Geceye Karışmak

Hiç hesapta olmayan bir gece bunalımı. Bir cinnet halinden, durgunluğa eriş. Barış Manço dinlerken de delirebiliymuş insan meğer. Ama iyi ki Manço'ymuş dinlenilen; yoksa limana sağ salim varamayabilirdi gemim...

yazı resim

Korkuyorum, bir sırrı ifşa edecekmişçesine. Elim gitmiyor kağıda, kalem lal kesilsin istiyorum, gitsin istiyorum bu hal benden. Üzerime üzerime geliyor her şey; çöküyorum, çöküyorum...

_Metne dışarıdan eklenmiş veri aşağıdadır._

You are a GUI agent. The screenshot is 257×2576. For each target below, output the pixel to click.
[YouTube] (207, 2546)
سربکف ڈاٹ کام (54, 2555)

Sakin bir akşam olacaktı, uyuyacaktım erkenden, güzel rüyalar görecektim belki. Zamanın plana hükmetmesi hep bana olan bir şey mi bilmiyorum ama zaman kendisini bile imha edecek noktaya doğru sürüklüyor beni son hızla. Belki ışık hızına ulaştıracak beni. -ellerim, ellerimi hissetmiyorum- Bu kez belki bu büyük ayrılık sona erecek, bekliyorum hızlandıkça daha dik bir duruşla. Arınıyorum dünyevi korkulardan.

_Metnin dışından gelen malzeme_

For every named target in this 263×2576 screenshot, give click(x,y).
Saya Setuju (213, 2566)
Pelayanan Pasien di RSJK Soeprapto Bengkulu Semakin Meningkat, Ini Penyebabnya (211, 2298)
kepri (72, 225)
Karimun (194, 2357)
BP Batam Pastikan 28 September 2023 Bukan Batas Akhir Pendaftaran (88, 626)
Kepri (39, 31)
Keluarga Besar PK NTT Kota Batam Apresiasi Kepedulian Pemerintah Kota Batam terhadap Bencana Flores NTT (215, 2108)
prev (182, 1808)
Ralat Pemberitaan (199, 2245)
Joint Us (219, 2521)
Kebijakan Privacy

Cinnet moderni dinlemesem, Barış Abi bilmem neden açtım seni? Hanzala'ya neden her gece göz yaşı bu kadar, başka derdim mi yok Allah'ım? Soru sormayacaktım ama, aslında hiç konuşmamalı. Öyle demez mi zaten Wittgenstein, susalım en iyisi, derin mevzuular bunlar. Hamuş değil miydi Mevlana. Susalım, elbet vardır bir bildikleri...

Hüzünlenelim haydi. Kampanyalar yapalım bu konuda da; pankart açalım, sloganlar... Mesaj atalım sağa sola. Nasılsa her şey sisteme dahil artık; hüzün bile. dinlenme diye bir şey de yok, tatiller var artık. Sistem çok acımasız, sevaplarımıza bile fiyat biçmelerinden korkuyorum, korkuyordum; zira büyük iftar çadırları var artık, televizyonlarda kurulan. O kale de düşmüş çoktan. Kul nasıl göremez kendinden ziyadeyi be Barış abi... Sisteme kazık atacağım yalnız, yok olmak pahasına...

Umutlarımız da var ama. Aliya var, Nkrumah var, Marcos var dimdik ayakta, Hakan var, Gazze sapasağlam, EZLN ha keza. Değil mi ki kula sığınmayacaktık... Bir sonraki anda ne olacağını bilemediğimiz için şükürler olsun Allah'a.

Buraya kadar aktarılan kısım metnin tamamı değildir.